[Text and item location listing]

** BEGIN **

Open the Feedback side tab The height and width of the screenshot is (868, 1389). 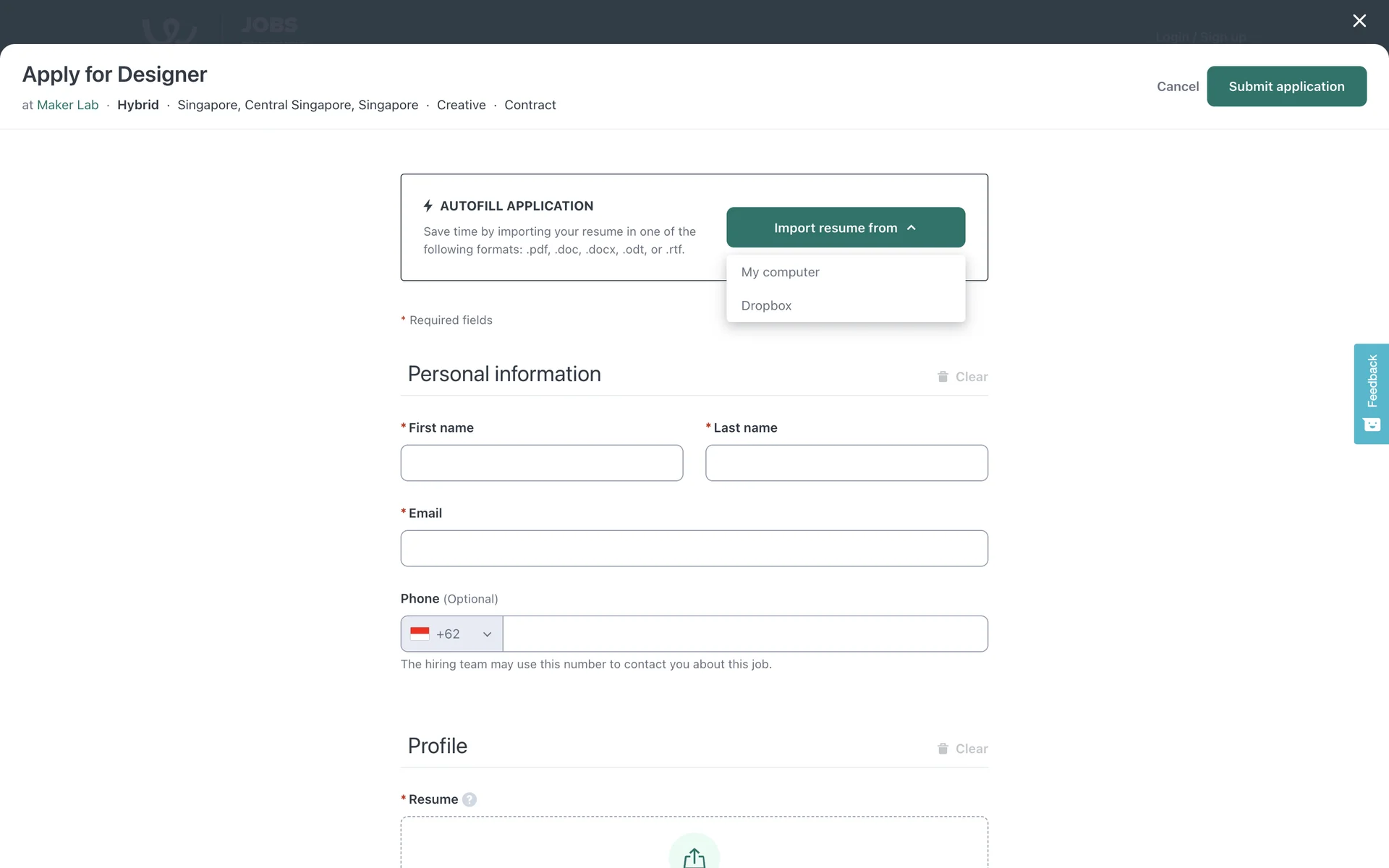point(1371,393)
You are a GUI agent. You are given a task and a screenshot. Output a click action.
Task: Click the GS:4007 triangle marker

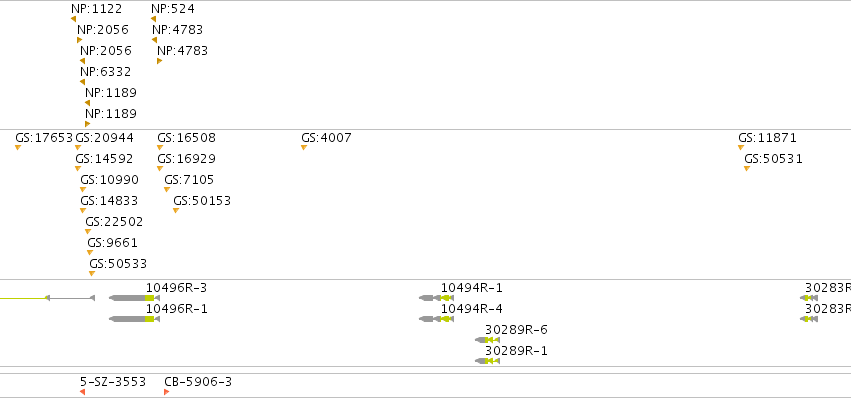pyautogui.click(x=304, y=148)
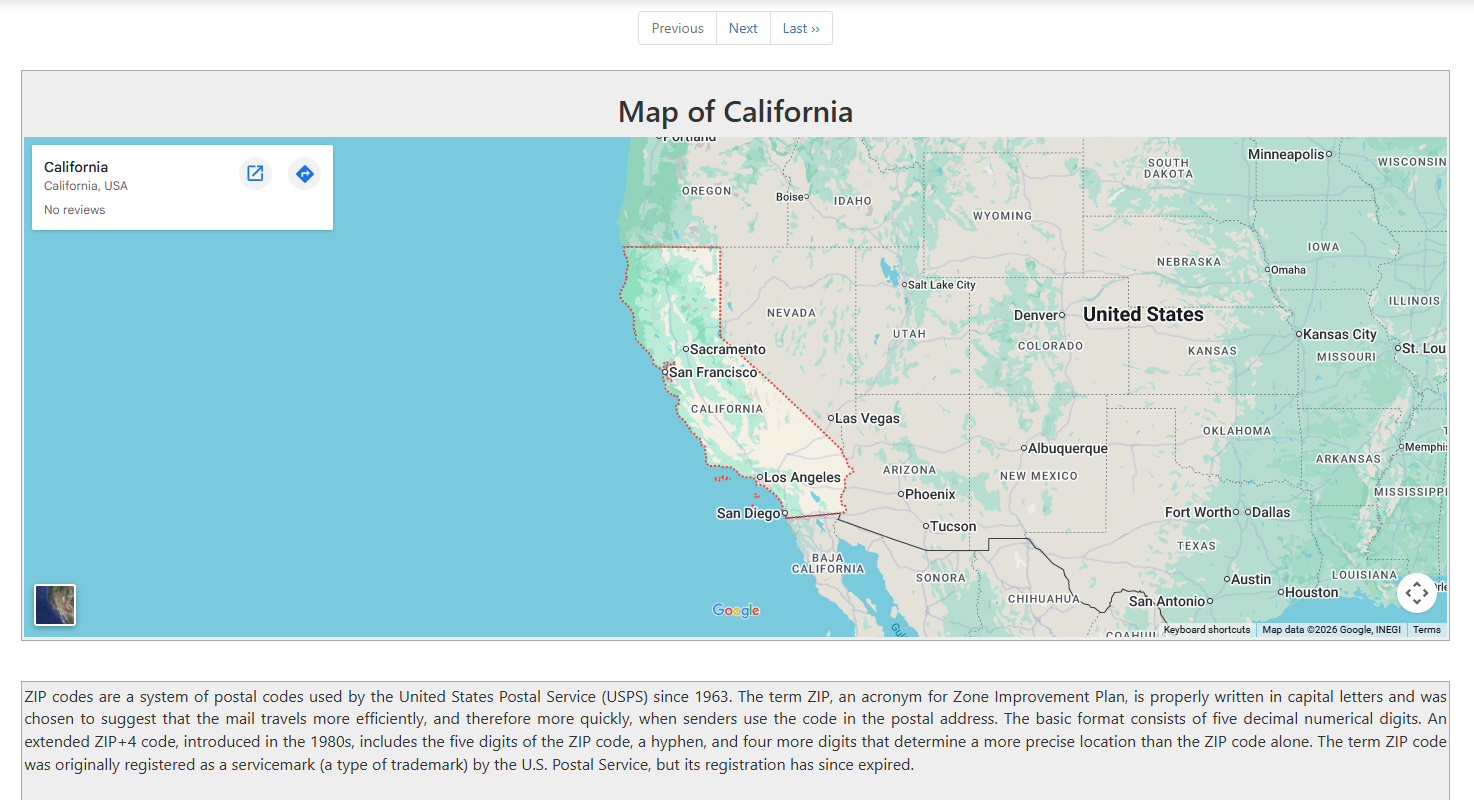The width and height of the screenshot is (1474, 800).
Task: Get directions using the blue directions icon
Action: click(305, 173)
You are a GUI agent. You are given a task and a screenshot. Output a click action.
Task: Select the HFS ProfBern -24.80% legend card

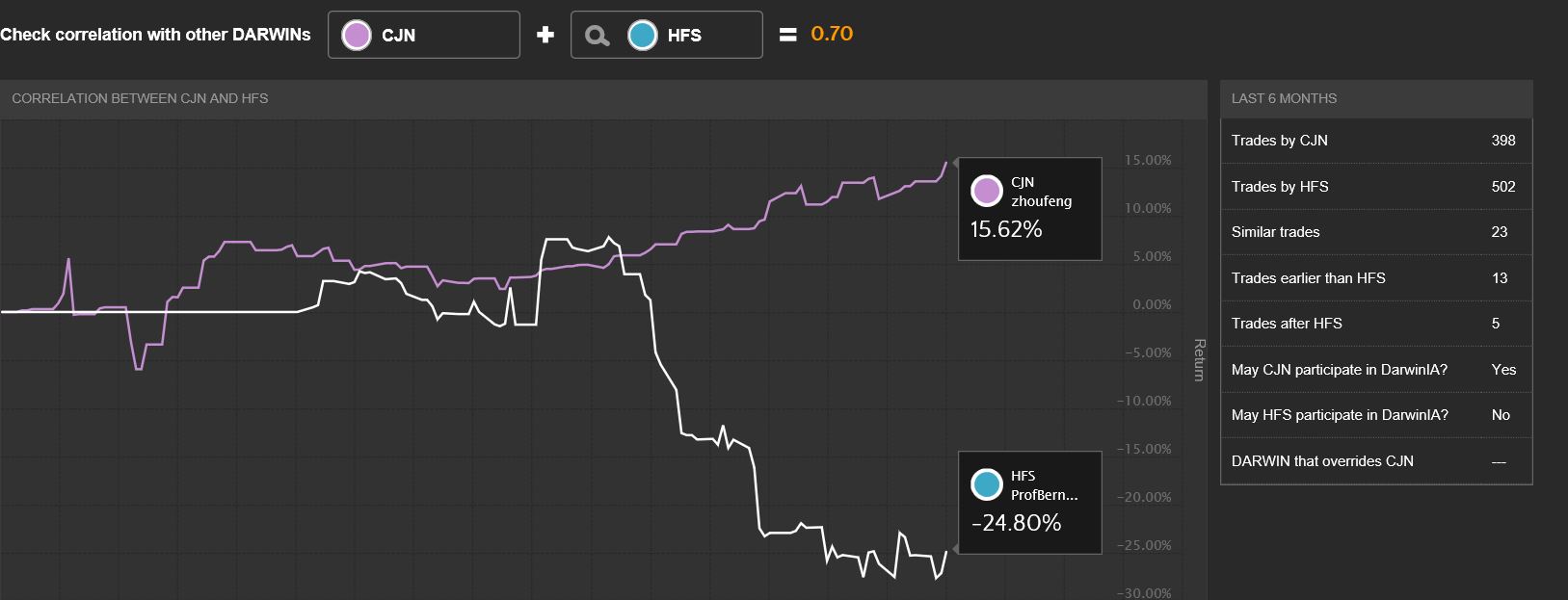(x=1029, y=503)
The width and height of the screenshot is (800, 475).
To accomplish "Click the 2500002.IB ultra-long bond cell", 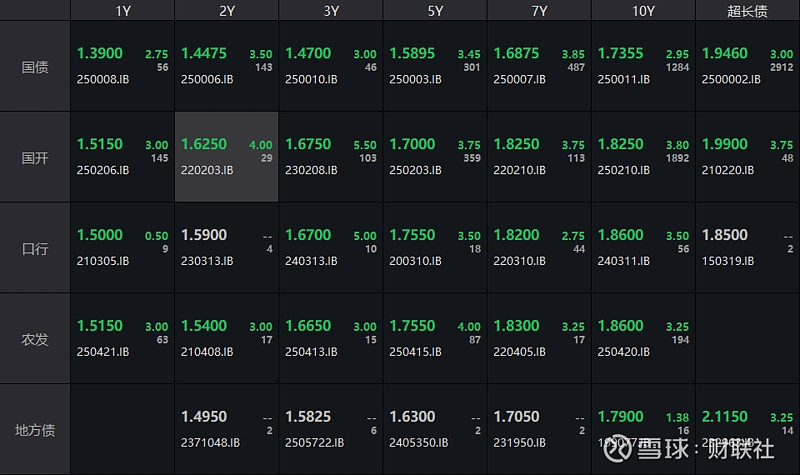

** END **

#### INSTRUCTIONS FOR THE TASK
Turn the stretch of the listing from the line containing "The width and height of the screenshot is (800, 475)." through the end of the listing into a Markdown table with the columns Row and Line, one numbered row per line, skipping blank lines. Leave the pictures out.

#### TASK RESULT
| Row | Line |
|---|---|
| 1 | The width and height of the screenshot is (800, 475). |
| 2 | To accomplish "Click the 2500002.IB ultra-long bond cell",  |